Transcribed & marked up by Einde O’Callaghan for the Marxists’ Internet Archive.
(Continued from last issue)
At present a bill for a permanent FEPC is being considered by Congress. Whether it will be passed or not and what form it will take depends to a substantial degree upon the mass agitation which is carried out by the Negro people. Not only will this have its effect on Congressmen and the government, who are in deadly fear of race riots, but the Negro agitation will stimulate the labor movement to do what it did in New York – add its social weight and political prestige to this forward movement of the Negro people.
This agitation for legislation against discrimination is of the greatest political significance, whatever may be the actual results achieved. The Negro people, in harmony with the general social movement of our time, have instinctively recognized that the road to their emancipation leads them not only to the labor movement but also against the capitalist state. They are calling upon the government to redress their wrongs.
But the government is not an abstraction. It is a government of the Democratic Party or, possibly, a government of the Republican Party. There have been many signs during the past year that the Negro people are profoundly skeptical of the intention of both these parties in relation to the Negro question. Yet for seventy-five years one or the other party has been the governing body of the country.
Negroes should ask themselves if labor so far has proved itself our greatest ally, and if we are looking to government to redress our wrongs, why shouldn’t we draw these ideas to their logical conclusion and call upon labor to form a labor government – more precisely, a government of the workers?
The Negroes are seeking government legislation to prohibit racial discrimination. What better government to do this than a workers’ government?
Within the last few months the Negro struggle against discrimination in the Army has seen the Negro Seabees and four Negro WACS fight and win magnificent victories. They showed the determination to resist and focussed the attention of the whole of the United States and of the U.S. Army all over the world upon the Negro struggle. But here we are now facing again a struggle over the hundred Negro officers in Indiana who have refused to submit to Jim Crow in the Army.
How long is this to go on? Instead of the continuous, exhausting, piece-by-piece protests to the capitalist government, isn’t it time to consider another solution – changing the type of government altogether?

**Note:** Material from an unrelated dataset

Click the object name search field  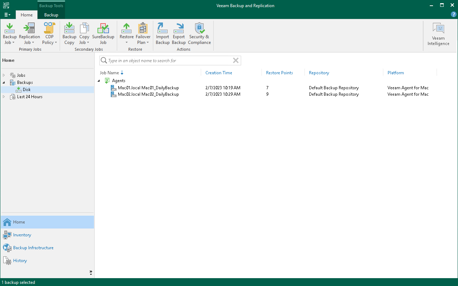[168, 61]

The only government which could change the present Jim Crow status of the Negro in the Army and in every other sphere is a government representative of the working class, a government which will carry over into public administration and public legislation the racial solidarity established and learned in the production process itself.

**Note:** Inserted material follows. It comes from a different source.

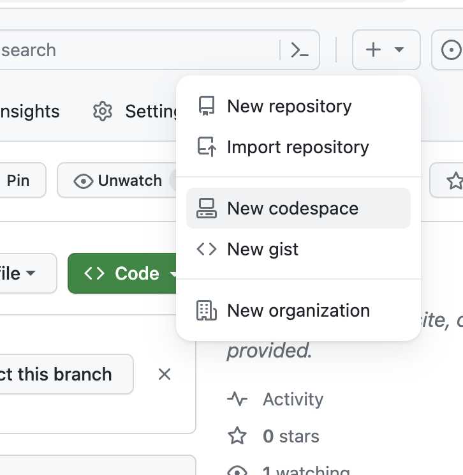Open the Insights tab
This screenshot has height=475, width=463.
click(29, 112)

If the Negroes think over their past history, during the last ten years in particular, they will see this as the perspective of the future which offers them a road out of the tortures, trials and disappointments of centuries.
From the purely Negro point of view, this is so. But in social life there can be no purely Negro point of view. The Negro question is a subordinate part of American society. It is what happens to American society that is decisive for the Negro people and not vice versa. The Negro people know that upon the employment question hangs their future.
If there is a great depression after the war they will not only lose their gains in industry. The racial conflicts will in all probability be intensified because union solidarity will be endangered.
For the Negroes, therefore, the question of a program for “full employment” is a matter of vital necessity.
Now here again what prospect of full employment does the Truman government offer? It has ho plan. It can have none. What Roosevelt could not do, Truman cannot do. Even the New Deal was acknowledged to be dead by the man who organized it.
There is only one way to full employment. The way is a drastic reorganization of the entire economic structure, planning for peace as systematically and energetically as the capitalists planned for their war. But who will do this? The Truman government? The mere thought is ridiculous. A government of Dewey? Equally ridiculous. Only one type of government can do it – a government of the workers’ own representatives, leading the working class and the great majority of the people along the road to a new society – socialism.